Taken by FEMA

Moore, Joplin Officials Speaking at Disaster Resilience Workshop

The Oct. 27-28 National Institute of Standards and Technology workshop in Norman, Okla., will be the third in the series on developing a community-centric disaster resilience framework. Taken by FEMA's Andrea Booher, this photo shows the destruction in Moore, Okla., by an F5 tornado on May 20, 2013.

The National Institute of Standards and Technology announced it will host the third in a series of regional workshops devoted to developing a community-centric disaster resilience framework to mitigate the damage and speed recovery from disasters. This workshop will be held Oct. 27-28, 2014, in Norman, Okla.

NIST is leading this effort to develop a framework that U.S. communities can use to prepare for, resist, respond to, and recover from hazard events faster and at a lower cost. So the workshop's agenda includes repeated breakout sessions focused on key community elements – including buildings and facilities, transportation systems, energy systems, communication and information systems, and water and wastewater systems. Two breakout sessions will focus on the Disaster Resilience Standards Panel and on resilience tools and metrics.

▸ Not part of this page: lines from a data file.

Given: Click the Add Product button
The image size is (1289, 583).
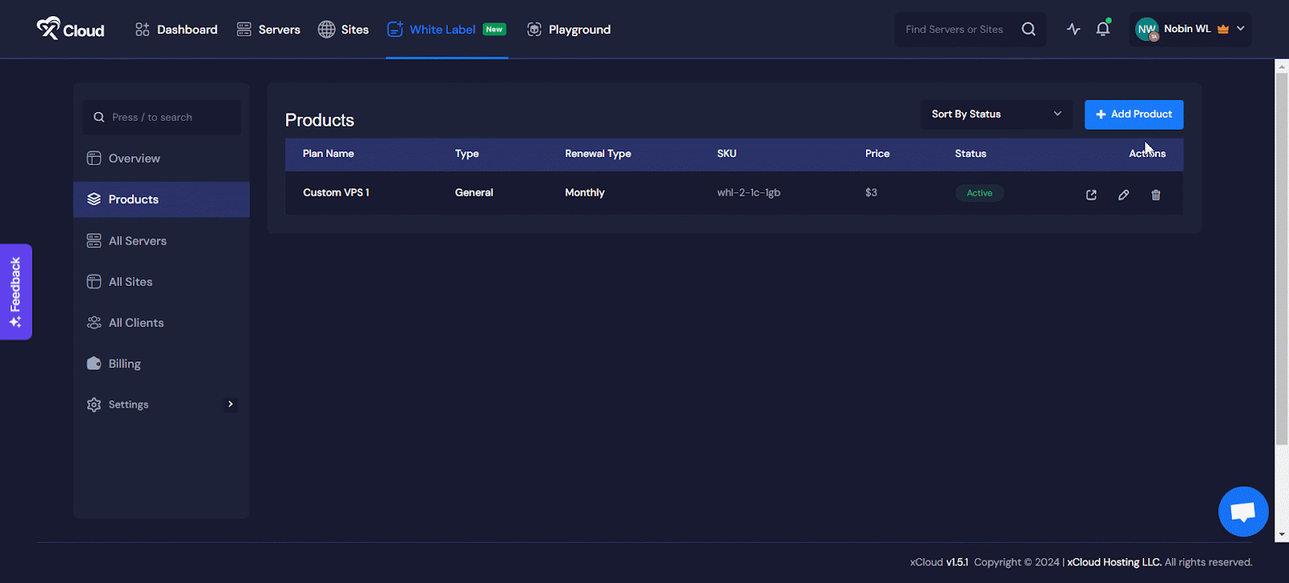Looking at the screenshot, I should pyautogui.click(x=1134, y=114).
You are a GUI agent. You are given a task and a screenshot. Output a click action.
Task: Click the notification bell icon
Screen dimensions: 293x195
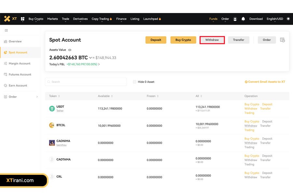coord(243,19)
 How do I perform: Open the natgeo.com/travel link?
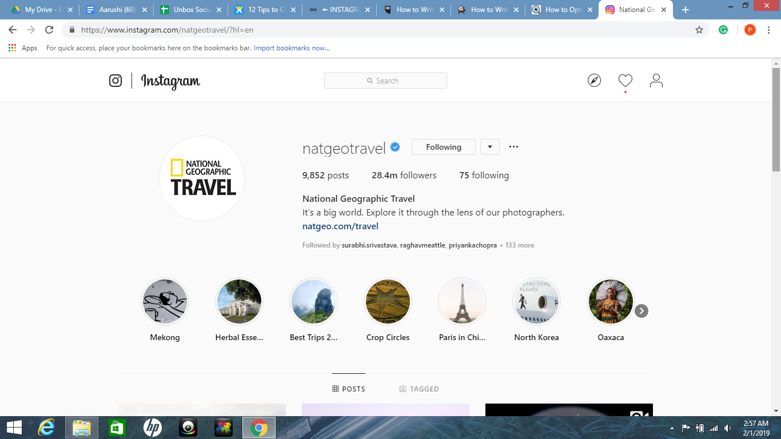coord(340,226)
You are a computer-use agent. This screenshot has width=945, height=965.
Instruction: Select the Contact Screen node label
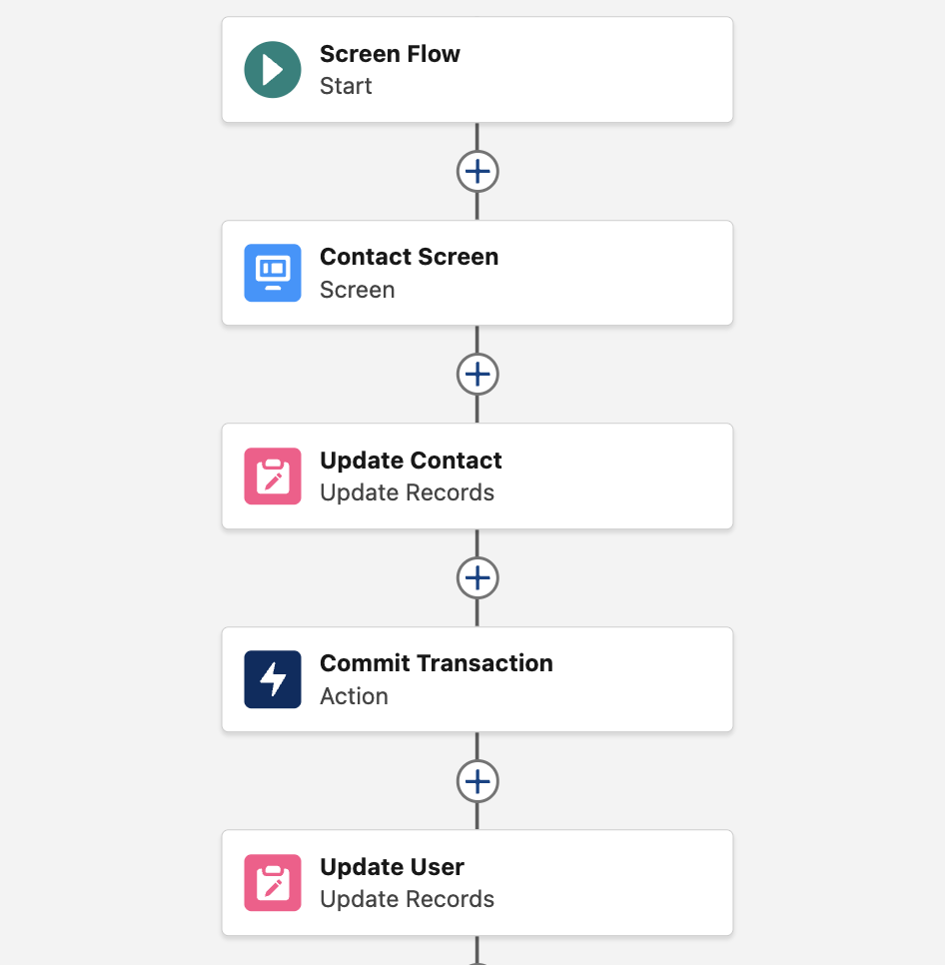coord(409,257)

The first day includes a plenary session featuring an interview with a representative of the city of Moore, Okla., where a 2013 tornado did major damage, and an emergency management official from Joplin/Jasper County, Mo., the site of a devastating tornado in 2011.

Optional tours of Norman's National Weather Center, which includes NOAA's Storm Prediction Center, the Norman National Weather Service Forecast Office, and the National Severe Storms Laboratory, are available on day two.

The workshop will be held at the National Center for Employee Development Conference Center and Hotel. NIST will incorporate input from this workshop into the initial draft framework, which will be issued for public comment in April 2015.